Si le Québec maintient son modèle actuel de soins aux aînés, il « fera face à une impasse », conclut une équipe de la Chaire de recherche Jacques-Parizeau en politiques économiques dans un rapport publié ce mercredi.

« Il verra ses coûts exploser, fera face à un carnet de construction de places en hébergement qui est difficilement réalisable et aura des besoins d’embauche historiques », peut-on lire dans l’étude, commandée par la commissaire à la santé et au bien-être (CSBE), Joanne Castonguay.

Celle-ci avait mandaté l’équipe de Pierre-Carl Michaud, professeur à HEC Montréal, pour faire « des projections de la demande, de l’offre et du financement des services de soutien à domicile » au Québec d’ici 2040. Pour y parvenir, la CSBE a donné un plein accès à plusieurs bases de données aux chercheurs.

Ceux-ci ont bâti « un outil qui permet de bâtir des scénarios », explique M. Michaud. Son équipe a utilisé cet outil pour déterminer l’impact du statu quo dans le domaine des soins aux aînés, et la conclusion est claire : ce ne sera pas tenable. Si rien ne change, 42 500 places devront par exemple être construites dans les maisons des aînés ou en CHSLD d’ici 2040, soit plus du double qu’actuellement.

Dans une enquête publiée en octobre, La Presse a démontré que le manque de places d’hébergement se fait déjà sentir sur le terrain.

Avec le vieillissement de la population, le nombre de personnes avec des besoins de soutien à l’autonomie bondira de 70 % d’ici 2040, peut-on lire dans l’étude.

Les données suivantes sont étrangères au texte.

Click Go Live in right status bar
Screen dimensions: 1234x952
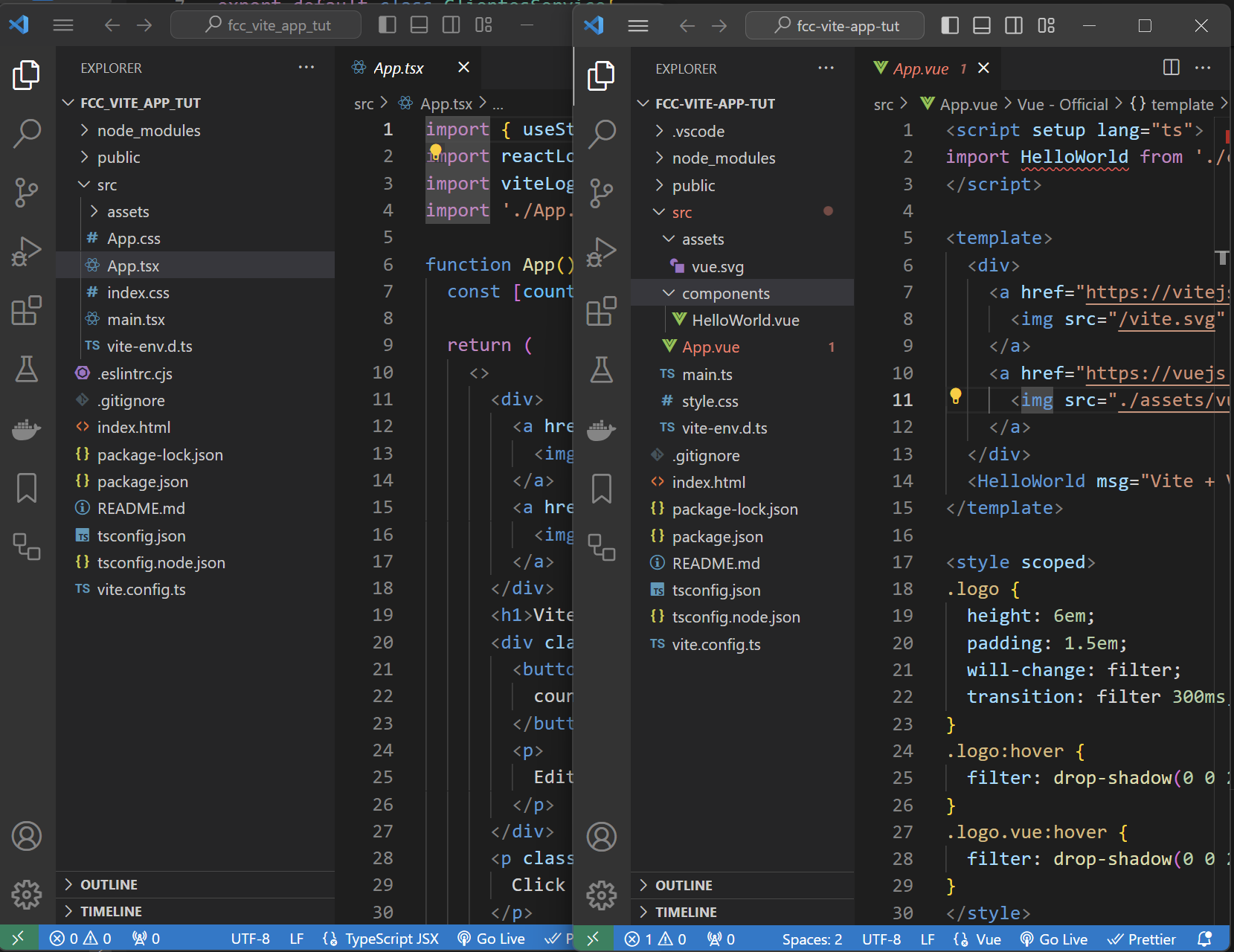click(x=1054, y=939)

Nombre de personnes de 75 ans et plus au Québec

2023 : 829 000

2040 : 1,48 million

Nombre de personnes avec des besoins de soutien à l’autonomie au Québec

2023 : 324 400

2040 : 547 800

Nombre de travailleurs qui devront être recrutés pour répondre à ces besoins

Infirmières : 13 700

Autres travailleurs : 45 600

Croissance des coûts du soutien à l’autonomie

2023 : 7,6 milliards

2040 : 16,5 milliards

Actuellement, plus de la moitié des personnes ayant besoin de soutien à l’autonomie reçoivent des soins à domicile. Les autres sont dans des ressources d’hébergement. Le taux de réponse aux besoins en soins à domicile est de seulement 11 % au Québec, note M. Michaud.

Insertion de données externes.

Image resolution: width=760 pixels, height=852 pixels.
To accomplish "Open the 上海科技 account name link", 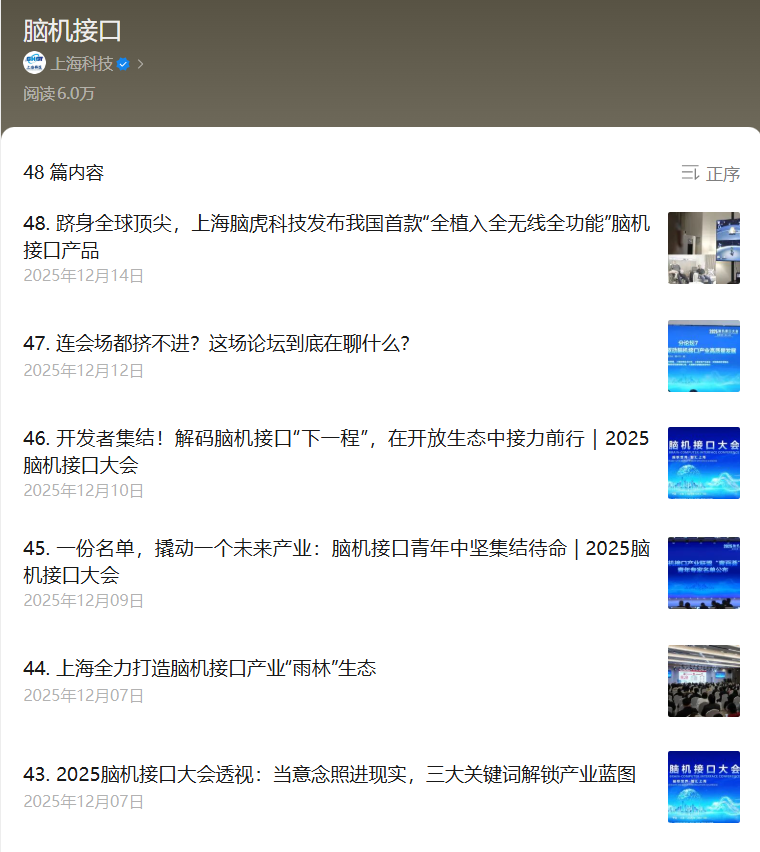I will 82,64.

« Nous pensons que le statu quo […] mènerait à une détérioration de la prise en charge des besoins d’une population vieillissante. Nous croyons que des pistes [de rechange] doivent être sérieusement étudiées afin de tracer une voie vers un véritable virage vers le domicile à court, moyen et long terme », écrivent les chercheurs.

Les préférences des citoyens

Dans son étude, la Chaire Jacques-Parizeau a également sondé 3000 citoyens pour connaître leurs préférences en matière de soutien à l’autonomie. Lorsque leurs besoins sont faibles ou modérés, les répondants souhaitent majoritairement rester à domicile. Mais pour les besoins plus lourds, « aucune préférence claire n’émerge », peut-on lire dans le rapport.

Professeur titulaire à l’école de travail social de l’Université de Sherbrooke, Sébastien Carrier affirme que la « sonnette d’alarme a été sonnée depuis au moins les années 1990 » par rapport au vieillissement de la population au Québec.

Or, les nombreuses réformes qui se sont succédé « ont misé sur la centralisation vers l’hôpital plutôt que vers les soins à domicile », dit-il. M. Carrier reconnaît que certains investissements ont été faits ces dernières années en soins à domicile. « Mais ils ne sont pas à la hauteur des besoins », dit-il.

Dans un rapport publié l’été dernier, la CSBE indiquait que le Québec est à la traîne dans ses dépenses en soins à domicile. Début septembre, la ministre responsable des Aînés, Sonia Bélanger, a affirmé que les 2,7 milliards de dollars investis par le gouvernement en soins à domicile n’ont pas donné « les résultats attendus ». Elle s’est notamment engagée à revoir certains processus administratifs.